- _EXERCISE PROMPT_:
Reproduce, word for word, the full article below on the Ireland women's cricket tour of the West Indies in 2023.
-- Begin SELECTED EXTRACT --
- West Indies / Ireland
- Dates: 26 June – 8 July 2023
- Captains: Hayley Matthews / Laura Delany

One Day International series
- Results: West Indies won the 3-match series 2–0
- Most runs: Stafanie Taylor (134) / Gaby Lewis (188)
- Most wickets: Hayley Matthews (5) Afy Fletcher (5) / Cara Murray (3)
- Player of the series: Hayley Matthews (WI)

Twenty20 International series
- Results: West Indies won the 3-match series 3–0
- Most runs: Hayley Matthews (135) / Amy Hunter (92)
- Most wickets: Hayley Matthews (8) / Arlene Kelly (4)
- Player of the series: Hayley Matthews (WI)

= Ireland women's cricket team in the West Indies in 2023 =

International cricket tour

The Ireland women's cricket team toured the West Indies in June and July 2023 to play three One Day International (ODI) and three Twenty20 International (T20I) matches. The ODI series formed part of the 2022–2025 ICC Women's Championship. In March 2023, Cricket Ireland (CI) announced their summer schedule, including the dates of this tour. Cricket West Indies (CWI) confirmed the schedule of the tour in June 2023.

West Indies won the ODI series 2–0, after the second match ended in a no result due to rain. West Indies also won the T20I series 3–0, and captain Hayley Matthews was named as the player of the match in all three T20Is.
-- End SELECTED EXTRACT --
-- Begin DATASET EXTRACT --
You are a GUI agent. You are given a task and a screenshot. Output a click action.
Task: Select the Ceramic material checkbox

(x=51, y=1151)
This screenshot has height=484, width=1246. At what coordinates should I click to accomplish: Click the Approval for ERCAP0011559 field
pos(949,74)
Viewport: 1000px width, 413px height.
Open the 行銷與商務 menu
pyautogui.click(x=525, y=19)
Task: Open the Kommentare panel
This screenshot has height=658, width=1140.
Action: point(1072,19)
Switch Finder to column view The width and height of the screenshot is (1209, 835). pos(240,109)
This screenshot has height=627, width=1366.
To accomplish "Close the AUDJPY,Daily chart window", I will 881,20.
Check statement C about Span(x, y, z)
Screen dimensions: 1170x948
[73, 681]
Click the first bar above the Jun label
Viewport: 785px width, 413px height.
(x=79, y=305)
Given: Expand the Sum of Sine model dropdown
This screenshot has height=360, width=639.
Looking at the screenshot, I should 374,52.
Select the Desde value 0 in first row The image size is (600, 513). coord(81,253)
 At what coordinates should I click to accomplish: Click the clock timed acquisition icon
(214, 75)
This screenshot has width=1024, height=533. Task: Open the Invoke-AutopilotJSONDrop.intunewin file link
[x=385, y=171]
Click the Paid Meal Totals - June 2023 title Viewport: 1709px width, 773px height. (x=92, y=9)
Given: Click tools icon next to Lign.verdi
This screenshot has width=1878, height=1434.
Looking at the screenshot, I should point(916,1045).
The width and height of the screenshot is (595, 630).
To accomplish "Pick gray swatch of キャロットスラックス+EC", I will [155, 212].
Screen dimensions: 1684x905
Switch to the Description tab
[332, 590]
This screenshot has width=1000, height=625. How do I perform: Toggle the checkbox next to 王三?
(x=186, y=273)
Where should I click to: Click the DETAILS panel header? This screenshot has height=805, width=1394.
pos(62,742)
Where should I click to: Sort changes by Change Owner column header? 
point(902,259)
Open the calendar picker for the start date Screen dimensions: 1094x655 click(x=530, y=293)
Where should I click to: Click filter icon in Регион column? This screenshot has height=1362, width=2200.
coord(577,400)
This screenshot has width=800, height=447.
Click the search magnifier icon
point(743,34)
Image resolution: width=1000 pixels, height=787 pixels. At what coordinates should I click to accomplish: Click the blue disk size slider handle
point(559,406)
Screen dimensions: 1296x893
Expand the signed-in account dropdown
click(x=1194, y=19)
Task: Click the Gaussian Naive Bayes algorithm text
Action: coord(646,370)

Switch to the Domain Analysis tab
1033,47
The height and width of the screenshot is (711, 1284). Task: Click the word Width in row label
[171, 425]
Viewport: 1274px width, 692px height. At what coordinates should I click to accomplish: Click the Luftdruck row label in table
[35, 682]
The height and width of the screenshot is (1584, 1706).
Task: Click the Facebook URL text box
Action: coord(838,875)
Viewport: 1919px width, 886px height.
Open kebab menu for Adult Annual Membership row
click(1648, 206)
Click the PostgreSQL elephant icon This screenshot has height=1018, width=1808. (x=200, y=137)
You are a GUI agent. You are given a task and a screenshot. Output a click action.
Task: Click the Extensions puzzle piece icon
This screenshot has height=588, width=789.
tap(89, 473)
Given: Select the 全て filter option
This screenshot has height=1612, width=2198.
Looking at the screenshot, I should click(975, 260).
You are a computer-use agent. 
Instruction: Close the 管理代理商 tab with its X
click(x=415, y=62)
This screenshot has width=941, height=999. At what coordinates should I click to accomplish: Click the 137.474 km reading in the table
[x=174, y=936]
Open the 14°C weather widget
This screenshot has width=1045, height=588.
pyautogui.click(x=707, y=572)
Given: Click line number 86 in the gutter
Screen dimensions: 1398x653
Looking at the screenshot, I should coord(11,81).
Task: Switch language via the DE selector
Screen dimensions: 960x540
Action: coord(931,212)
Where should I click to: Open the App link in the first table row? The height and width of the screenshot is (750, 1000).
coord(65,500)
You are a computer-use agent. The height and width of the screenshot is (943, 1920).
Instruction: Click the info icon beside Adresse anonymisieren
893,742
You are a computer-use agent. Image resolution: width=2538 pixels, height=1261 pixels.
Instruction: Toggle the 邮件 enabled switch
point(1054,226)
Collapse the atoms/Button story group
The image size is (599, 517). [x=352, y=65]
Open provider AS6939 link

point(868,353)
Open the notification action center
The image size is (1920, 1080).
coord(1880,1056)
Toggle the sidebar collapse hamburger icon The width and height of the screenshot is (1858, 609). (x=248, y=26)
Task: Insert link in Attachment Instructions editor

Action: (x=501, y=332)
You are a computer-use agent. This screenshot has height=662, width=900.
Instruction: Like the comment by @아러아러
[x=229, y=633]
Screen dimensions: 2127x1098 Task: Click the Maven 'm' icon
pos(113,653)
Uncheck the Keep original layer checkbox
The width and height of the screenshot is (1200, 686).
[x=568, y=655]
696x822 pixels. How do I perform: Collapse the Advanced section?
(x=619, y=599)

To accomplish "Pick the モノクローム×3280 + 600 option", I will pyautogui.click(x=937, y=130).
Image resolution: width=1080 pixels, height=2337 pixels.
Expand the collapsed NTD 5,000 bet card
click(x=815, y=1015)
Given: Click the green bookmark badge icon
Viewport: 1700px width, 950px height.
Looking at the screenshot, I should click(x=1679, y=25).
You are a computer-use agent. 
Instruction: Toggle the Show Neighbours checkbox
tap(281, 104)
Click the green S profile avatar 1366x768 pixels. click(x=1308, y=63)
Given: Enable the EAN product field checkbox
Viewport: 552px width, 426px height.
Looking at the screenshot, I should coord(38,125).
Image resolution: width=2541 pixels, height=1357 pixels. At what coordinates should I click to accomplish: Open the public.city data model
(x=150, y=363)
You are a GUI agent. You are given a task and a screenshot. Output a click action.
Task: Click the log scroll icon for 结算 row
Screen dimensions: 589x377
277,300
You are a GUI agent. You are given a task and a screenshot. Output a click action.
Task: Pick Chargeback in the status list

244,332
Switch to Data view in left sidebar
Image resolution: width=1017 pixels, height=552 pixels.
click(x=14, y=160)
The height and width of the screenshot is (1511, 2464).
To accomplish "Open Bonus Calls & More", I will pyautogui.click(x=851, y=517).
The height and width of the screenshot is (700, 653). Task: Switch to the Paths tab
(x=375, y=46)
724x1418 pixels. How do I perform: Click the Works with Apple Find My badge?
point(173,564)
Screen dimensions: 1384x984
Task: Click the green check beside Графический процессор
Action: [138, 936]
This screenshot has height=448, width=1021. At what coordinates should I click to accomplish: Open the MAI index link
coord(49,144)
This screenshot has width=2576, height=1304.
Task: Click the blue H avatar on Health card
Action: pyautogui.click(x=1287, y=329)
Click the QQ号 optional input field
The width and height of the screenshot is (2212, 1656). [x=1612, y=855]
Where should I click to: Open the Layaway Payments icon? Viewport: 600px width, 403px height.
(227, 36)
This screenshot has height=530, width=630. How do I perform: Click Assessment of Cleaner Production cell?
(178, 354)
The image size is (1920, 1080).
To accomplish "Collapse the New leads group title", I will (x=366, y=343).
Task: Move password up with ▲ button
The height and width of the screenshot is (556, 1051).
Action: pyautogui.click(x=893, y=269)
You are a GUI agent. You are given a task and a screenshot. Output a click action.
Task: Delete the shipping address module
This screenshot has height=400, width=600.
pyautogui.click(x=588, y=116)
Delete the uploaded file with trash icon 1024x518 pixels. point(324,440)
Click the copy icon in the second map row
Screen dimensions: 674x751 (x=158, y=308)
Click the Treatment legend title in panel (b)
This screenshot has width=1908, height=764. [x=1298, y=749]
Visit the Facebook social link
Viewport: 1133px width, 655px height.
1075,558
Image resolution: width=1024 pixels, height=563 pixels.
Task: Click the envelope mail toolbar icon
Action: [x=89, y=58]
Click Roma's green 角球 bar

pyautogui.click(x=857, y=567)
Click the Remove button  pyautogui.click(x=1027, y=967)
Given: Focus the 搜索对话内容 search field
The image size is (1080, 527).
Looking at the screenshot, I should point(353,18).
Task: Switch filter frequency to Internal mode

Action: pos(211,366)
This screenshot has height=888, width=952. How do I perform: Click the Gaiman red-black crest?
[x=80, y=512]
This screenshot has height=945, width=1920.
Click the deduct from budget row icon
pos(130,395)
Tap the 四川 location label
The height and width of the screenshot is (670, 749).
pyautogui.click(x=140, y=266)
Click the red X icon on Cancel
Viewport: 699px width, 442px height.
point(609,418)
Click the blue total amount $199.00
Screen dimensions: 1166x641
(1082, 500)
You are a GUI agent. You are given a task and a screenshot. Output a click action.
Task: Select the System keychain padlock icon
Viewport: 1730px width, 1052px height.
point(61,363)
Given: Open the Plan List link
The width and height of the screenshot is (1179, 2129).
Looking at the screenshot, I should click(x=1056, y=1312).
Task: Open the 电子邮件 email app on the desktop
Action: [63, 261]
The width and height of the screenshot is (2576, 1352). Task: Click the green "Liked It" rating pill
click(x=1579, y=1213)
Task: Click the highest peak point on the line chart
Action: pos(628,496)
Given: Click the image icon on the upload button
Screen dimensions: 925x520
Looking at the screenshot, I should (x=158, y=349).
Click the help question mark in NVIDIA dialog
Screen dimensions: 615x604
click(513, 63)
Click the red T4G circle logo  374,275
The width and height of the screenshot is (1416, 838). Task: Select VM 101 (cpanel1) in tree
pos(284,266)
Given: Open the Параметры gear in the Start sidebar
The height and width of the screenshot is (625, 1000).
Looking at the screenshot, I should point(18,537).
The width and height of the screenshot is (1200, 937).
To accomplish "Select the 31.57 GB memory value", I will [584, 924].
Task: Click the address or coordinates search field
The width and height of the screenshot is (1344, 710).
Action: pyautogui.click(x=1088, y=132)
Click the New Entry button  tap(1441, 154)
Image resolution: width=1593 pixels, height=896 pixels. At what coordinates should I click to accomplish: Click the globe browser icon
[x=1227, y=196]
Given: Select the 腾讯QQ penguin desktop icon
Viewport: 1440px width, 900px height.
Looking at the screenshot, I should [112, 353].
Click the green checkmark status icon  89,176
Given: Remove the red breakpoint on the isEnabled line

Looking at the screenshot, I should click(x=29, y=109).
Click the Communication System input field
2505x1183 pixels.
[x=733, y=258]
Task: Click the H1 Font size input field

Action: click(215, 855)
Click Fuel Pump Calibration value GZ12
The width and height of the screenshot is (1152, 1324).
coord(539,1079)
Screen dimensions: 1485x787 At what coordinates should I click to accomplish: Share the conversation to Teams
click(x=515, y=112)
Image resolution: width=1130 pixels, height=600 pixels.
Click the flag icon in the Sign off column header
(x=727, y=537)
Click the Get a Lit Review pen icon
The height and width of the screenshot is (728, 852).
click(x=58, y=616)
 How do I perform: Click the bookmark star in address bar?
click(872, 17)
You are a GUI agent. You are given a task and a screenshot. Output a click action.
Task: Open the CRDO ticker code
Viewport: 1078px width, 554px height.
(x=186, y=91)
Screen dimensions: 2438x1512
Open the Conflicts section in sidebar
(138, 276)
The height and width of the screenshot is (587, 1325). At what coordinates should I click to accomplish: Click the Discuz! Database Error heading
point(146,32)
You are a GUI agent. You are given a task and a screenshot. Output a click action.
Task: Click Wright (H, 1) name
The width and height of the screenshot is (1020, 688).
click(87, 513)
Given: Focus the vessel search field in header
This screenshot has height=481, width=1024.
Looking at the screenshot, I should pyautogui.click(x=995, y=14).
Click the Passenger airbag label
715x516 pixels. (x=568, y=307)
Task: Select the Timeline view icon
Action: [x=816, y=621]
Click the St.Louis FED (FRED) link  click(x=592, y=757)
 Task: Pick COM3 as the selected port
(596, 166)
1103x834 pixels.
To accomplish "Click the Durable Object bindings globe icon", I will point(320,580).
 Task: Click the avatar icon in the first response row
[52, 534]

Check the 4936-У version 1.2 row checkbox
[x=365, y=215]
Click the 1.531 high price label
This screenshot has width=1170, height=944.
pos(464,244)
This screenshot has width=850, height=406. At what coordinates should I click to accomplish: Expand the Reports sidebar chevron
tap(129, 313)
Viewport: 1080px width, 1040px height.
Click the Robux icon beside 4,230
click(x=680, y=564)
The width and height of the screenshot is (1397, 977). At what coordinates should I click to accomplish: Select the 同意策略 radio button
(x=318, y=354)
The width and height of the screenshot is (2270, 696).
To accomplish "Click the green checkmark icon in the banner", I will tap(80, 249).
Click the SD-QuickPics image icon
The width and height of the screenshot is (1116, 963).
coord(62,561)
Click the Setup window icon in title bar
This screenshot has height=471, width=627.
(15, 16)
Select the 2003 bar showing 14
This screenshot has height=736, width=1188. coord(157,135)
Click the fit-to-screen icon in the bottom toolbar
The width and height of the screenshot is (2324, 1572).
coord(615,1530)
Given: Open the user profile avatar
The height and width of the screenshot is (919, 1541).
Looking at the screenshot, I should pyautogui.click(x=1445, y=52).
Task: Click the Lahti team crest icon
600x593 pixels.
-- End DATASET EXTRACT --
- _TASK RESULT_:
- West Indies / Ireland
- Dates: 26 June – 8 July 2023
- Captains: Hayley Matthews / Laura Delany

One Day International series
- Results: West Indies won the 3-match series 2–0
- Most runs: Stafanie Taylor (134) / Gaby Lewis (188)
- Most wickets: Hayley Matthews (5) Afy Fletcher (5) / Cara Murray (3)
- Player of the series: Hayley Matthews (WI)

Twenty20 International series
- Results: West Indies won the 3-match series 3–0
- Most runs: Hayley Matthews (135) / Amy Hunter (92)
- Most wickets: Hayley Matthews (8) / Arlene Kelly (4)
- Player of the series: Hayley Matthews (WI)

= Ireland women's cricket team in the West Indies in 2023 =

International cricket tour

The Ireland women's cricket team toured the West Indies in June and July 2023 to play three One Day International (ODI) and three Twenty20 International (T20I) matches. The ODI series formed part of the 2022–2025 ICC Women's Championship. In March 2023, Cricket Ireland (CI) announced their summer schedule, including the dates of this tour. Cricket West Indies (CWI) confirmed the schedule of the tour in June 2023.

West Indies won the ODI series 2–0, after the second match ended in a no result due to rain. West Indies also won the T20I series 3–0, and captain Hayley Matthews was named as the player of the match in all three T20Is.